### YOUR INSTRUCTIONS:
Search the material for the string "dimensions", then show every line where it turns up.

•••••

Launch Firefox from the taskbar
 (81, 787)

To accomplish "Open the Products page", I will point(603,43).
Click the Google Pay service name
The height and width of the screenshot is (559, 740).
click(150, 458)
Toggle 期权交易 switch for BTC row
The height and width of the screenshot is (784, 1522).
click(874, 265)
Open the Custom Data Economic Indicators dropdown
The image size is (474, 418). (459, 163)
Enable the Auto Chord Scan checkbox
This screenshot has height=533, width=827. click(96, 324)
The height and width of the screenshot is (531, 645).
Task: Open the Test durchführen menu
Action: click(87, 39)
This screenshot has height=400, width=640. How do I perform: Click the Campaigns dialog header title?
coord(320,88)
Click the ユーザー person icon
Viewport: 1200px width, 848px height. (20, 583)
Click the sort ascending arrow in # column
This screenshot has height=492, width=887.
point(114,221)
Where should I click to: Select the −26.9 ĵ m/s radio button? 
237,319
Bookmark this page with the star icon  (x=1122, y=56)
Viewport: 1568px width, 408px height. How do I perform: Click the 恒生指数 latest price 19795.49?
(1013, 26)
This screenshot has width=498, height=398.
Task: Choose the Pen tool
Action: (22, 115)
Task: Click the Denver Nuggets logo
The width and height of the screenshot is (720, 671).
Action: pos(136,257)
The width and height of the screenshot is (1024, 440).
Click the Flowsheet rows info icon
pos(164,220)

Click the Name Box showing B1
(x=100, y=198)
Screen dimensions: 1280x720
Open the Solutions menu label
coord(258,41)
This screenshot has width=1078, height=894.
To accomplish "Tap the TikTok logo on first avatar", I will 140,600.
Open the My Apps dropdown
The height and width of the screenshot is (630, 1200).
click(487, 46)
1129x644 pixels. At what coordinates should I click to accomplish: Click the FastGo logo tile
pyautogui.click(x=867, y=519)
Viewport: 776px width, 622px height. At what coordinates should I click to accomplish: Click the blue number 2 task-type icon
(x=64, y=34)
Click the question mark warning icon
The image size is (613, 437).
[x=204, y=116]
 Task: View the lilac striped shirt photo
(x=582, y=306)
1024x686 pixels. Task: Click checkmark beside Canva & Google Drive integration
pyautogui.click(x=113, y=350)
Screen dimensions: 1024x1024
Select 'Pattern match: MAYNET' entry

•••••

### RESULT OF THE TASK:
Screen dimensions: 1280x720
Screen dimensions: 1024x1024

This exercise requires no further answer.